Au chapitre VIII, Pantagruel reçoit une lettre de Gargantua qui fixe son programme d’études. Manifeste humaniste pour certains critiques, florilège de considérations rétrogrades pour d’autres ! Tantôt texte à prendre au sérieux, tantôt parodie grevée d’ironie. Mais on peut tout simplement y lire une lettre émouvante : qui n’a jamais entendu le père d’un collégien recommander à son fils de bien travailler, surtout en dictée et même en dessin, parce que si lui-même avait eu la chance d’avoir Internet à son âge, il serait allé plus loin que le BEPC ?
Or, personne, en entendant cela, ne se demande si la dictée est une activité novatrice ou rétrograde, si « BEPC » signifie quelque chose pour un collégien de 2019, si les recommandations paternelles sont réussies d’un point de vue rhétorique – et si internet a quelque chose à voir là-dedans. En revanche, la bienveillance – au sens premier – d’un tel discours saute aux yeux. Dans la bouche d’un veuf, il peut même devenir émouvant, et c’est ainsi que je lis la lettre de Gargantua.
Autre exemple : Pantagruel compte trente-quatre chapitres. Trente-quatre, c’est aussi le nombre de chapitres du Docteur Faustroll de Jarry, qui est une réécriture assumée de Rabelais. C’est encore le nombre de chants de l’Enfer de Dante : hasard ? Du reste, le narrateur, Alcofribas, prend la parole nettement (c’est-à-dire en dehors des incises généralement entre parenthèses) à la fin de chaque moitié du roman, c’est-à-dire aux chapitres XVIII : ses escapades avec Panurge ; XXXII : six mois dans Pantagruel ; XXXIII : Pantagruel malade ; et XXXIIII, pour une « conclusion » et une « excuse » qui à vrai dire entrent en écho avec le prologue.
Alors y aurait-il une structure cachée dans ce roman ? – et alors libre à chacun de la rechercher… Ou simplement un auteur talentueux qui sait écrire des chapitres suffisamment courts pour ne pas lasser son lecteur et faire intervenir son narrateur de temps à autre pour relancer le récit ?
Trois remarques, pour finir, que je n’ai jamais trouvées explicitement nulle part et qui ne mènent peut-être à rien, mais me semblent intéressantes.

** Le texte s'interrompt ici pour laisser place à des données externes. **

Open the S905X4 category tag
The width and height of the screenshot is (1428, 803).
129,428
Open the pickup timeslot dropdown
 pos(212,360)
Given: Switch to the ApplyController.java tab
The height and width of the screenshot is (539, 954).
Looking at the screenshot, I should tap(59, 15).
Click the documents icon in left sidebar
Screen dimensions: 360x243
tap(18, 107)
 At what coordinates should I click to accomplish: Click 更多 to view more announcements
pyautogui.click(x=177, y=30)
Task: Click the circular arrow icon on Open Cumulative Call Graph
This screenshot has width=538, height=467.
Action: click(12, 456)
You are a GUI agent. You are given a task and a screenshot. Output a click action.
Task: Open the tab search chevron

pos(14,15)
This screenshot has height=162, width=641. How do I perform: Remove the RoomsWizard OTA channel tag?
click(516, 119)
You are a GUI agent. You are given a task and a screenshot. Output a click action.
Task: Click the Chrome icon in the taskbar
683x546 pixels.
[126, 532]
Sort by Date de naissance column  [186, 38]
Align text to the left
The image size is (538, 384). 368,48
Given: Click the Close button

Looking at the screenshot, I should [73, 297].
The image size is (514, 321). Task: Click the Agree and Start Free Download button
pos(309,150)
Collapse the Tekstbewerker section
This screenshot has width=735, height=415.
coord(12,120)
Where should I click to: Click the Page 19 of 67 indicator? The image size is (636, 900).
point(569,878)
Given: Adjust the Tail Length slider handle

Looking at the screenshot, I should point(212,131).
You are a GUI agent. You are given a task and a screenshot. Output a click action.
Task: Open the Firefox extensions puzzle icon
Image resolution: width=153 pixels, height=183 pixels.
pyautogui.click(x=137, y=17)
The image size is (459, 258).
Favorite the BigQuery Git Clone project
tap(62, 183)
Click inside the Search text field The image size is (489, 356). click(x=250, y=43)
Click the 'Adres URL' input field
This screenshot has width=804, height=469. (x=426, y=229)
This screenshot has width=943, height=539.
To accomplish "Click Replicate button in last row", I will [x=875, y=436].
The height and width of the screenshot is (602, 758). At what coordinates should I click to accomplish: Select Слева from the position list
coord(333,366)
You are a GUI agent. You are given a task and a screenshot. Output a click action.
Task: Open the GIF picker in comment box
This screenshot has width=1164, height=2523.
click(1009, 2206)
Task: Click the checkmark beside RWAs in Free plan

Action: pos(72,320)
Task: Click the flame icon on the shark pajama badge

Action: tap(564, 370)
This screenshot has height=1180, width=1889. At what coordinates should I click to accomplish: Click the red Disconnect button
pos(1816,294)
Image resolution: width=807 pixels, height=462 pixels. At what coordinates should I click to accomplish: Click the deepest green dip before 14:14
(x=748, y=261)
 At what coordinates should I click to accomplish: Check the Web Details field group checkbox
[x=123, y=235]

Le personnage le plus important de Pantagruel, me semble-t-il, n’est pas Pantagruel, mais Panurge. C’est à son arrivée que se lance véritablement le roman ; la réaction de Pantagruel en le voyant tient d’ailleurs du coup de foudre. C’est lui qui chaperonne le géant tout au long de ses aventures, qui se substitue à lui pour disputer contre Thaumaste, qui se conduit en tacticien lors de la guerre contre les Dipsodes, qui rappelle Epistemon du monde des morts… Or, Panurge est aussi assassin, violeur, voleur, sacrilège… – très, très loin d’une figure christique. Pantagruel : le roman d’un voyou qui n’est pas Pantagruel ?
Parallèlement, il y aurait chez Gargantua quelque chose de féminin. C’est probablement le plus attentionné des personnages du roman – le seul qui pleure. Loin de moi l’idée qu’une femme soit par nature un nid de sensibilité (dans le meilleur des cas) ou de sensiblerie (dans le pire), mais je ne peux m’ôter de l’idée que Gargantua a élevé seul Pantagruel. Dans un univers romanesque où l’humanisme n’empêche pas les femmes d’être principalement définies comme des cons plus ou moins consentants, ça me paraît avoir son importance.
Enfin, alors qu’on assimile volontiers la jeunesse de Pantagruel à une éducation idéale, on oublie parfois que Pantagruel n’est pas un escholier modèle : alors qu’il est censé avoir assidûment travaillé plusieurs langues mortes ou vivantes, il se trouve incapable de comprendre ce que dit Panurge lors de leur rencontre. C’est qu’il a plus fréquenté les tavernes que l’Université ; les soirées étudiantes ne sont pas une invention moderne.